### [Data shown]

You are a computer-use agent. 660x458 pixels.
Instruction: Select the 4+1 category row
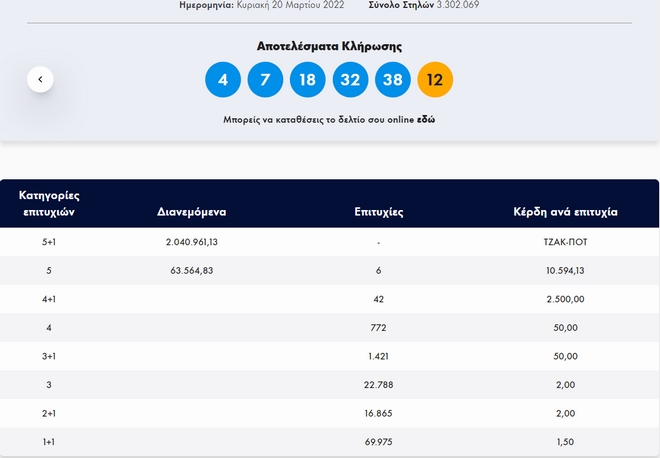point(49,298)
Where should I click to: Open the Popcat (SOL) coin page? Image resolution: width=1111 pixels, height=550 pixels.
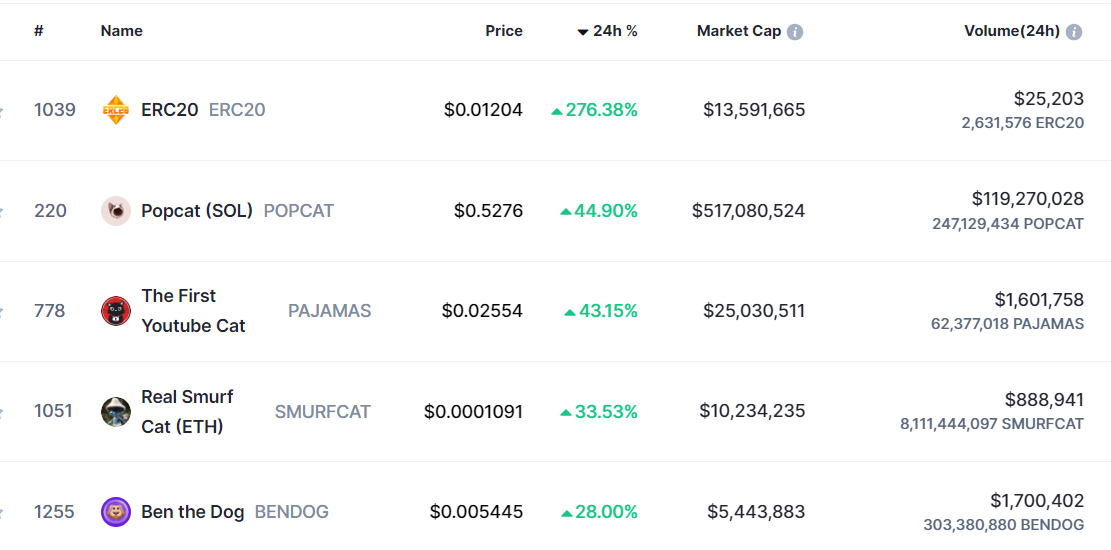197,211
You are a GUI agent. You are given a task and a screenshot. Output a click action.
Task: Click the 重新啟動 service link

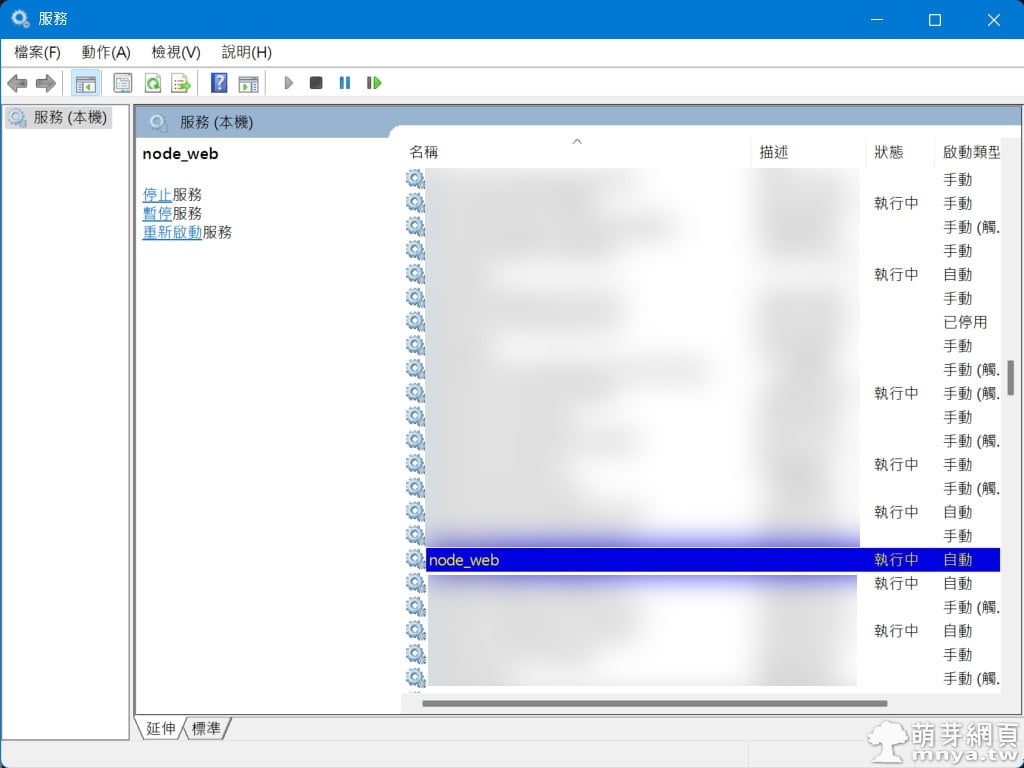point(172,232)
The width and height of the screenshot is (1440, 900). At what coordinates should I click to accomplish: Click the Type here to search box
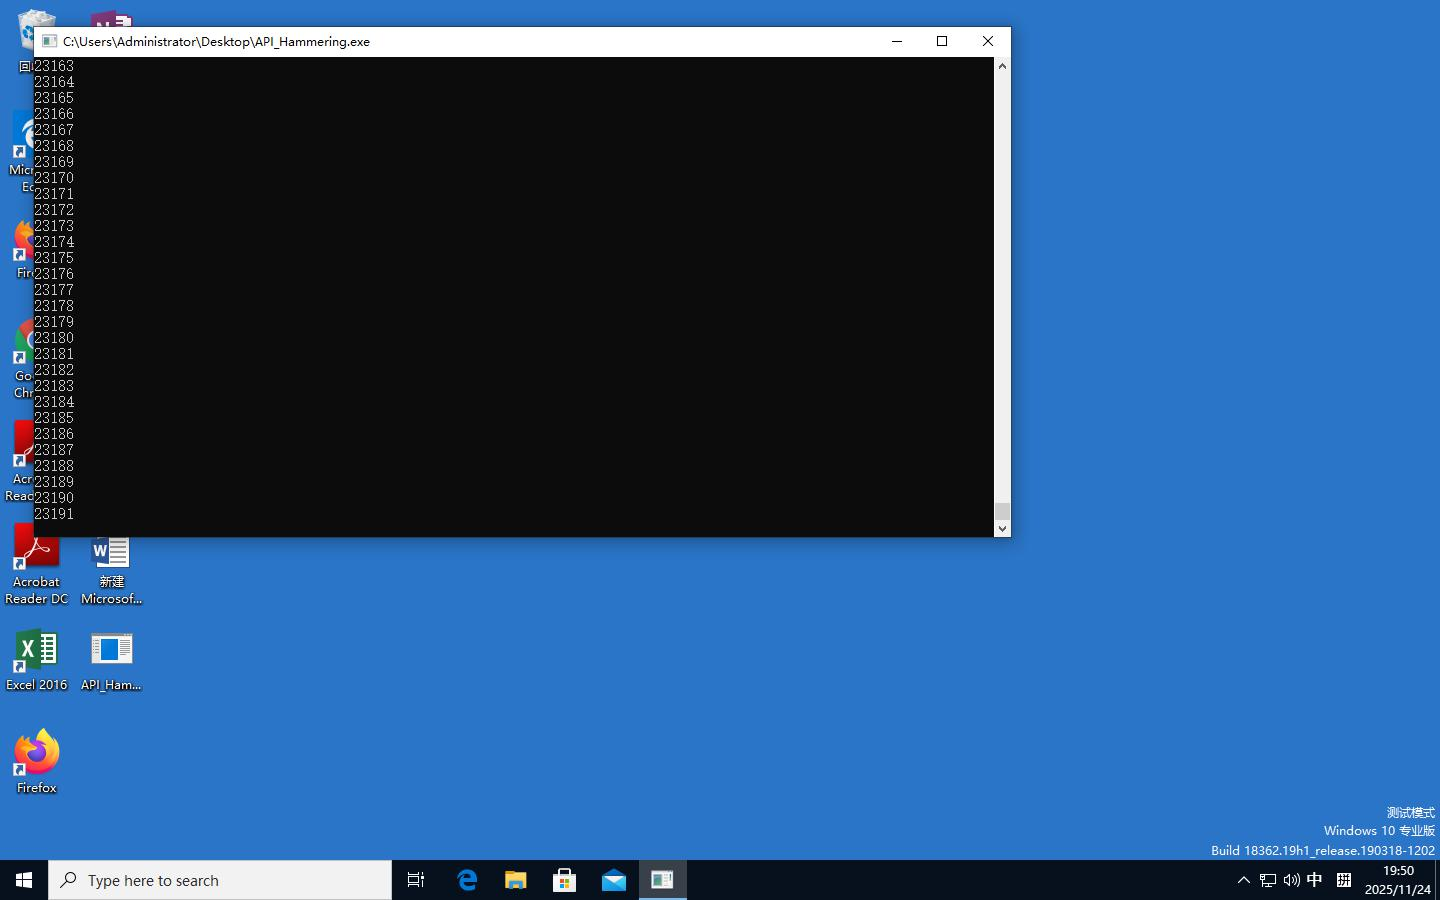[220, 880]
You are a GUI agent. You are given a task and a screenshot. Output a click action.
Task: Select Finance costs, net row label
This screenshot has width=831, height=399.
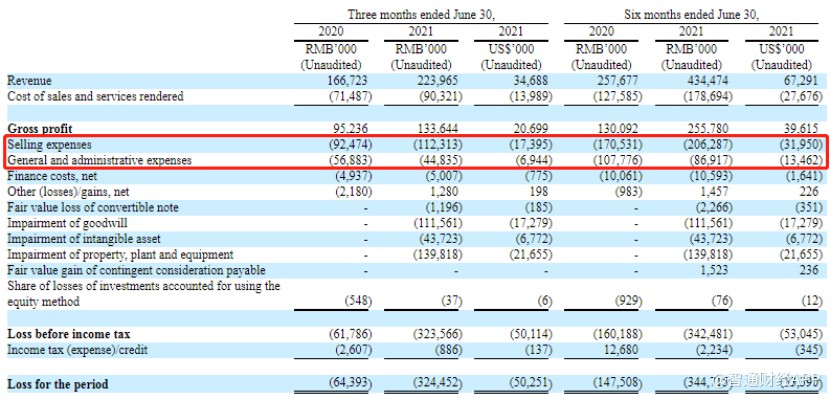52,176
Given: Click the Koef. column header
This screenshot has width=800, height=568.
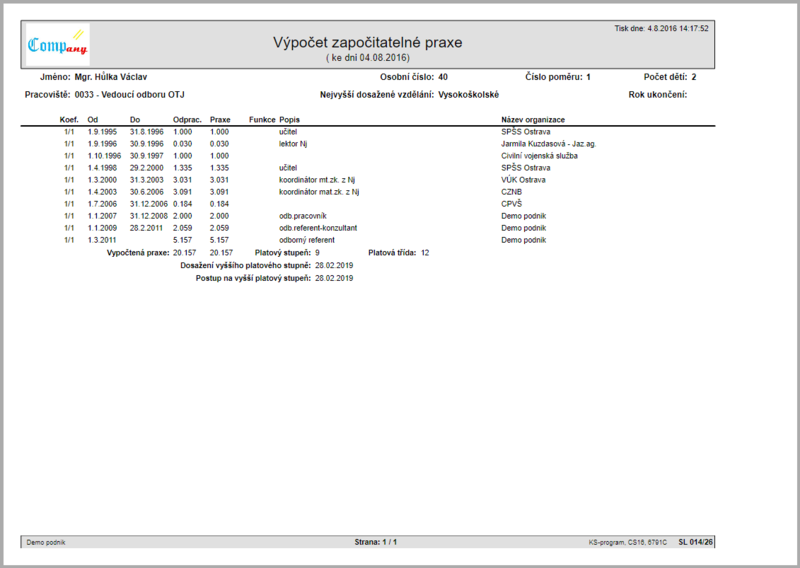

### [What to work on]
Reproduce all entries exactly. Pictures do not belong in the copy.

### [Final answer]
You are a computer-use agent. 660x458 pixels.
Instruction: Select the 4+1 category row
point(49,298)
Where should I click to: Open the Popcat (SOL) coin page? Image resolution: width=1111 pixels, height=550 pixels.
197,211
You are a GUI agent. You are given a task and a screenshot. Output a click action.
Task: Click the 重新啟動 service link

point(172,232)
The width and height of the screenshot is (1440, 900). At what coordinates should I click to accomplish: Click the Type here to search box
[220, 880]
You are a GUI agent. You are given a task and a screenshot. Output a click action.
Task: Select Finance costs, net row label
This screenshot has width=831, height=399.
52,176
Given: Click the Koef. column header
This screenshot has width=800, height=568.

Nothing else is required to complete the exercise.